Joachim y alla en effet à son rendez-vous. Mais quel retour triste et humilié succéda à la montée triomphante de la rue Sherbrooke qu’il faisait quelques minutes auparavant avec deux billets de théâtre et une boîte de chocolat dans ses poches.

Au lieu de la petite Anglaise, ce fut le bonhomme qui le reçut, — une manière de bouledogue que sa fille avait mis au courant de l’entreprise effrontée de Joachim.

Pauvre Joachim, quel air piteux il vous avait le lendemain ; quel nuage avait assombri sa gloire !

Ce ne fut pas une mince affaire d’obtenir l’explication de sa honte. Ceci prit du temps, bien du temps.

— Mais d’où peut venir le changement subit de ton Anglaise à ton égard ? lui demandaient ses amis.

— Oh ! je comprends maintenant… j’ai réfléchi.

— À quoi as-tu réfléchi ?

— Si j’avais mieux su l’anglais, allez…

— Farceur, tu le comprenais bien assez le premier soir, quand tu te faisais appeler : my love.

— Sacré ! collège… Si papa m’avait écouté…

— Qu’est-ce que ton collège a à faire dans cette histoire ? Veux-tu dire que c’est ta nationalité qui t’a nui ? Voyons, Joachim, tu nous blagues ;… tu sais bien que si tu ne lui avais pas plu à ton Anglaise elle ne t’aurait pas appelé : my love.
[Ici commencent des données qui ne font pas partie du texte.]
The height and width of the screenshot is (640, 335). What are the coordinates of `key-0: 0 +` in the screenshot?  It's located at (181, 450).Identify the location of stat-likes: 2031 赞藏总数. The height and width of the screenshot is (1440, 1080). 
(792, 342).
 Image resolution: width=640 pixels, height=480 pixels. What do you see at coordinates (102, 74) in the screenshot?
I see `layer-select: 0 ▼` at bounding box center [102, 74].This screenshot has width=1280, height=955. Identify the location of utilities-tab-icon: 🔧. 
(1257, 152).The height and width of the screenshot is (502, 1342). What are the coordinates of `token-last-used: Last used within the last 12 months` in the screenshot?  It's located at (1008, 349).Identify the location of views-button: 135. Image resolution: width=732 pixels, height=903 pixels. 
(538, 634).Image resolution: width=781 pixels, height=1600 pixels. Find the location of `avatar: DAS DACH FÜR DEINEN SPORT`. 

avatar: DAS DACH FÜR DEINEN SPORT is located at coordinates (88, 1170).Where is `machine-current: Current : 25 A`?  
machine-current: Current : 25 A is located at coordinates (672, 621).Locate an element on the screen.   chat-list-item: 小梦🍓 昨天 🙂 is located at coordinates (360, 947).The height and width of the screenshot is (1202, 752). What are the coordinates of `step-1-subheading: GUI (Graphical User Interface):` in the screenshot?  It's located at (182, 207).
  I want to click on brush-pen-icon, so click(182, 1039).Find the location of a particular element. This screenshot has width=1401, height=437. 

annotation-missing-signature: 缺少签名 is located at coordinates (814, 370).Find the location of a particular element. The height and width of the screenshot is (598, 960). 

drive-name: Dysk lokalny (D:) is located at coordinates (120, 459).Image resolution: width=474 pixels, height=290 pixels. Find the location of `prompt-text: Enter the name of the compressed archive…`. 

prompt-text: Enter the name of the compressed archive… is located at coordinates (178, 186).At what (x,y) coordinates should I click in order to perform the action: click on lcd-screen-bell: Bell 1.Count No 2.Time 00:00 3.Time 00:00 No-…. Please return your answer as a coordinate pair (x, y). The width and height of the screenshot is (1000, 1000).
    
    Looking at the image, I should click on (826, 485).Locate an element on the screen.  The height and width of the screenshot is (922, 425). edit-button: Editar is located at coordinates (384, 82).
My love… my love… « c’est justement… »

— Comment ?… « c’est justement… »

— Mais oui… c’est c’ t’ anglais… je vois bien maintenant… ce n’est pas : « excuse, my love », qu’elle m’avait dit en me tendant la main, c’est : « excuse my glove »…

Cette phrase stupide et vulgaire nous fit retomber de haut sur le compte de l’Anglaise et, pour Joachim, les charivaris remplacèrent les ovations.